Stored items
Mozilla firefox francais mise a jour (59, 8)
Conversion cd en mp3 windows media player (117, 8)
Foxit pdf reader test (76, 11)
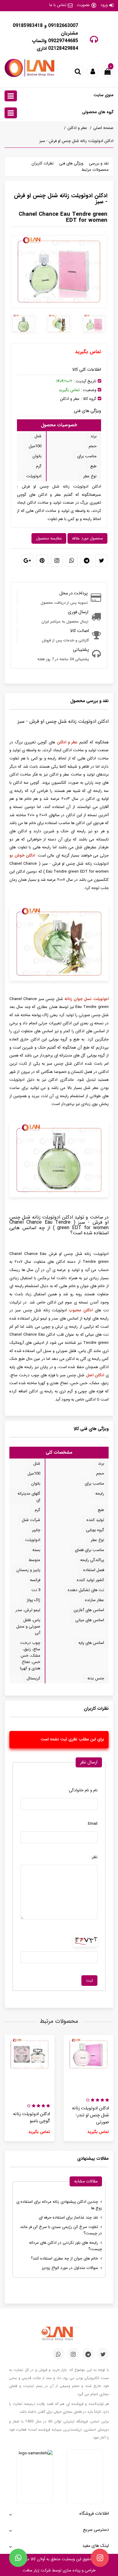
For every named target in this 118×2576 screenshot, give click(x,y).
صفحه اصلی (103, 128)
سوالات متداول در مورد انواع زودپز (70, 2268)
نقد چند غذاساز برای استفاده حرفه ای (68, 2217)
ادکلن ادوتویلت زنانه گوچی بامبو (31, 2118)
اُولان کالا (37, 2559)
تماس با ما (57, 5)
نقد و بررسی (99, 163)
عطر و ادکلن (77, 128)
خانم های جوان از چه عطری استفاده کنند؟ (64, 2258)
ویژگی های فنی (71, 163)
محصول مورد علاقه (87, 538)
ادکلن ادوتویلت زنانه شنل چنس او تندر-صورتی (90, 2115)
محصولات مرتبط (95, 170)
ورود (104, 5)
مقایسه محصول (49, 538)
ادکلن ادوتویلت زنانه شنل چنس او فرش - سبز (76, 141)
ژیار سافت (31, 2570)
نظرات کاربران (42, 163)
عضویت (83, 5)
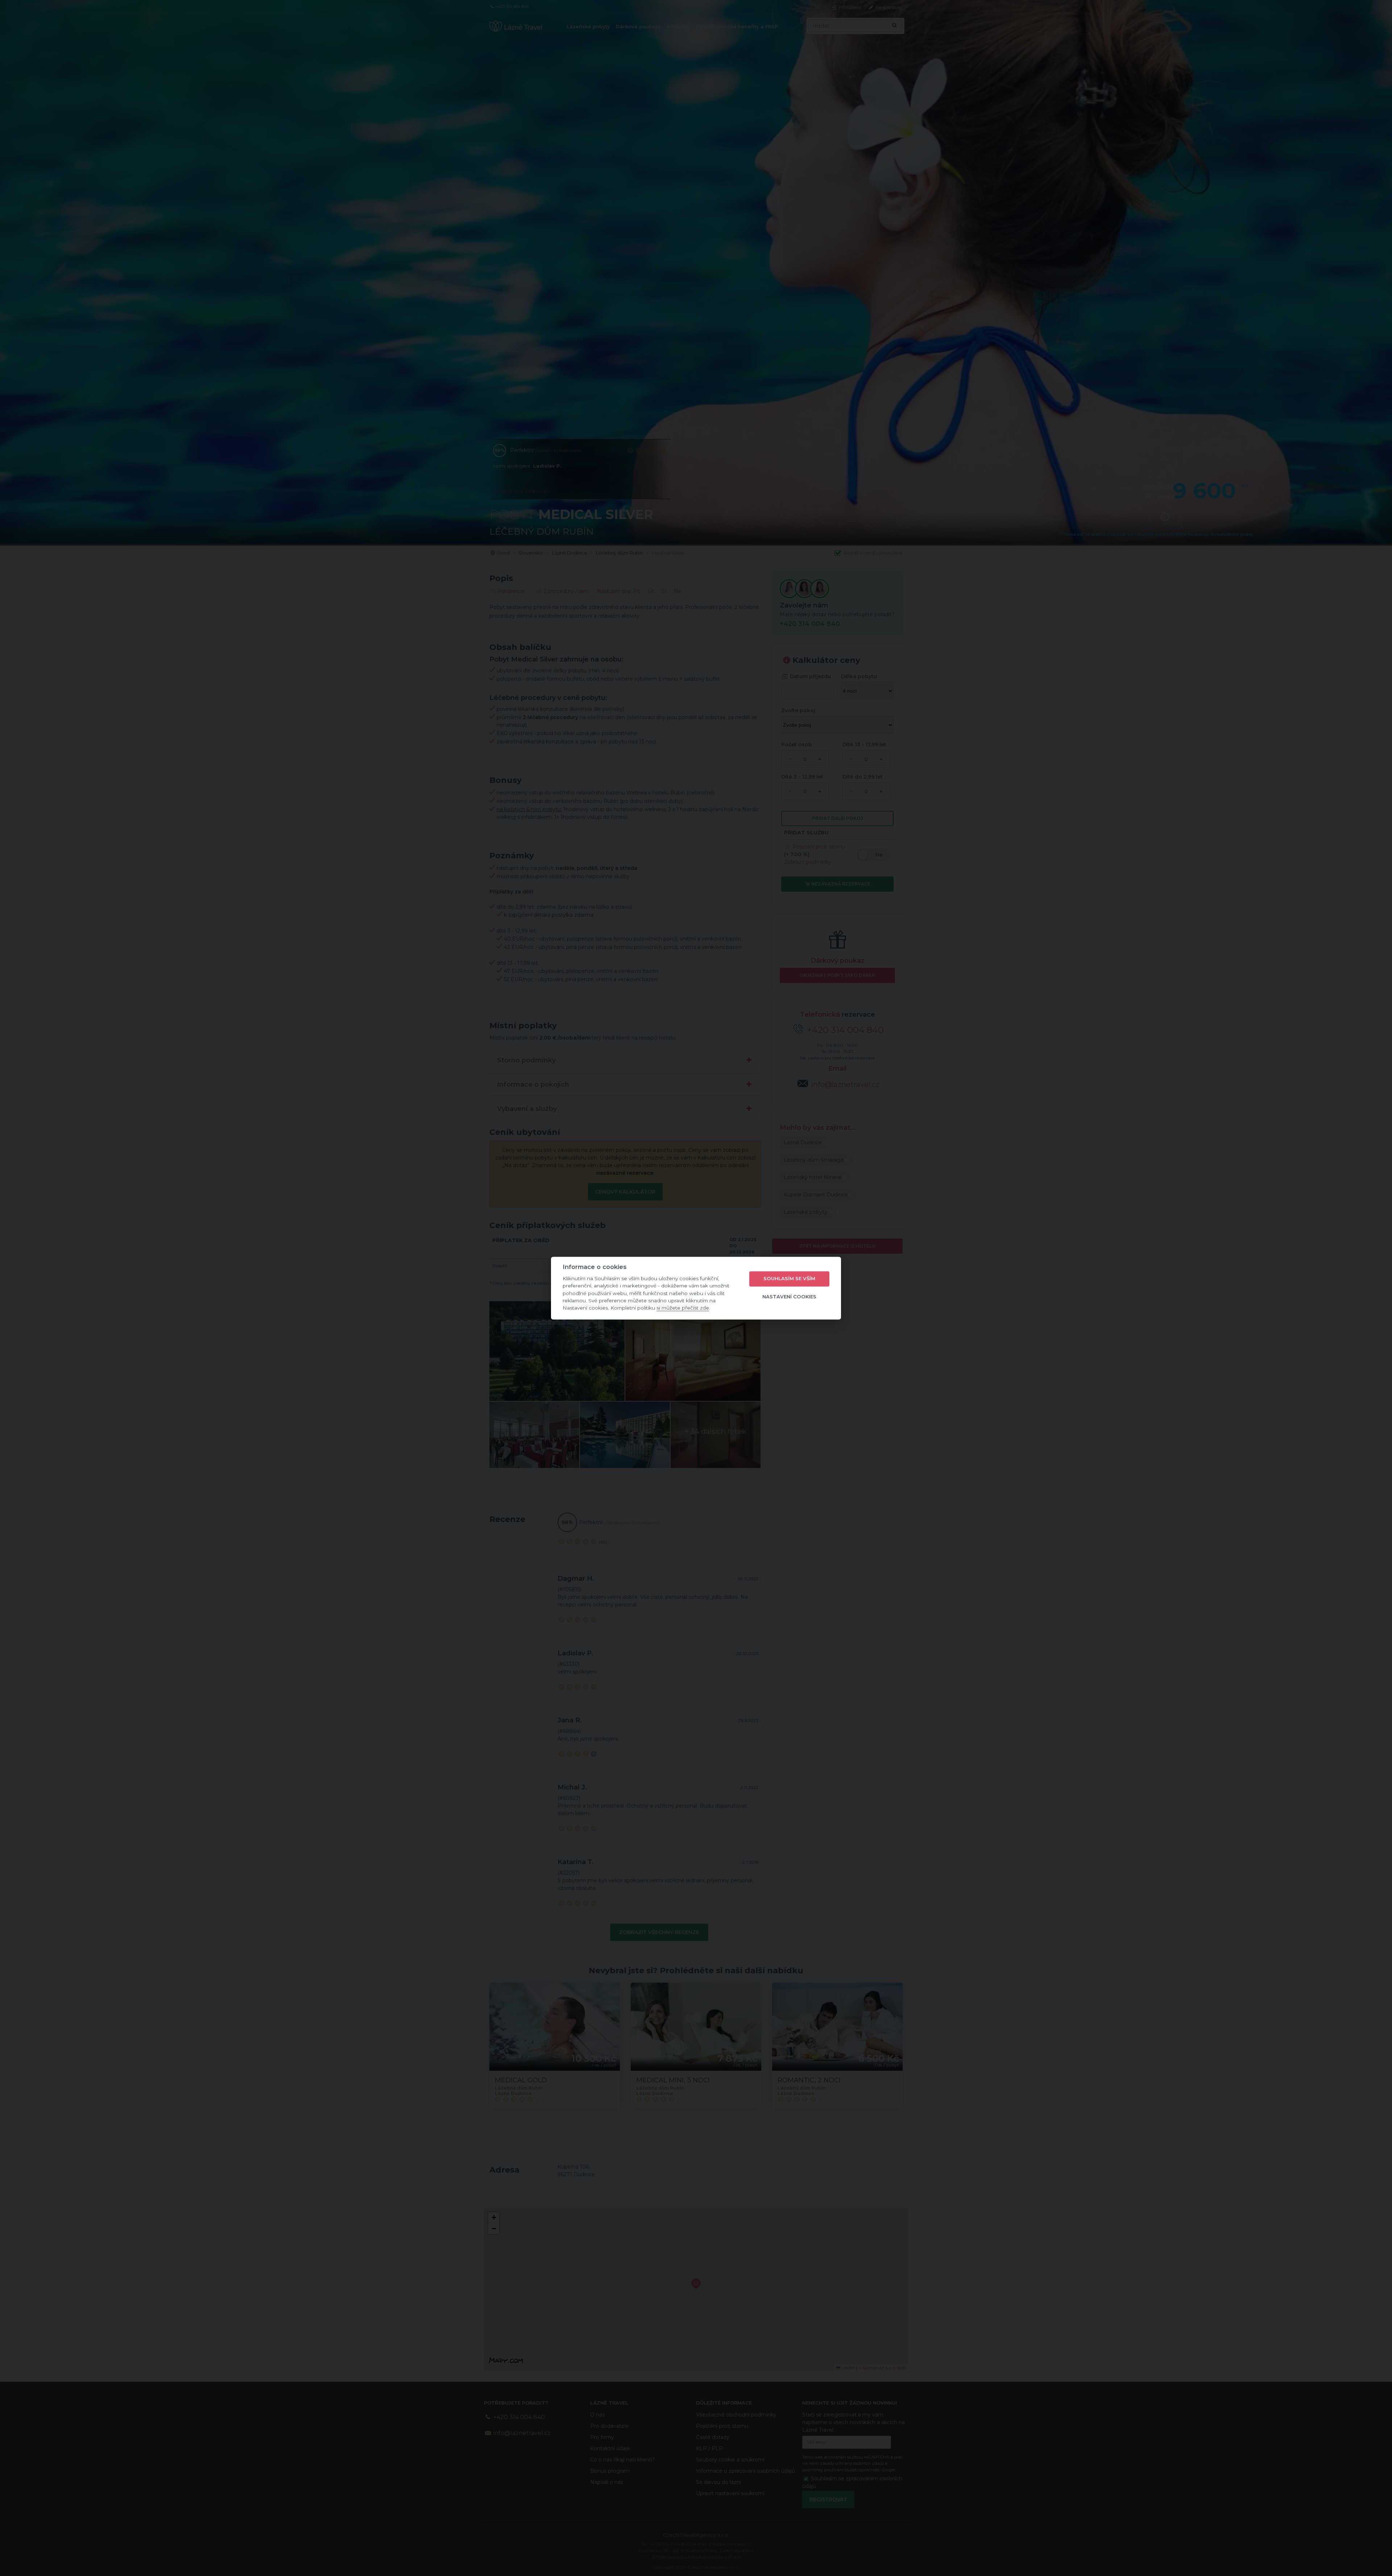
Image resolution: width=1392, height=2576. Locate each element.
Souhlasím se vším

Task details: Line count for the word "زنانه": give the number of lines in the entries above that contain it, and nothing more.

Output below: 3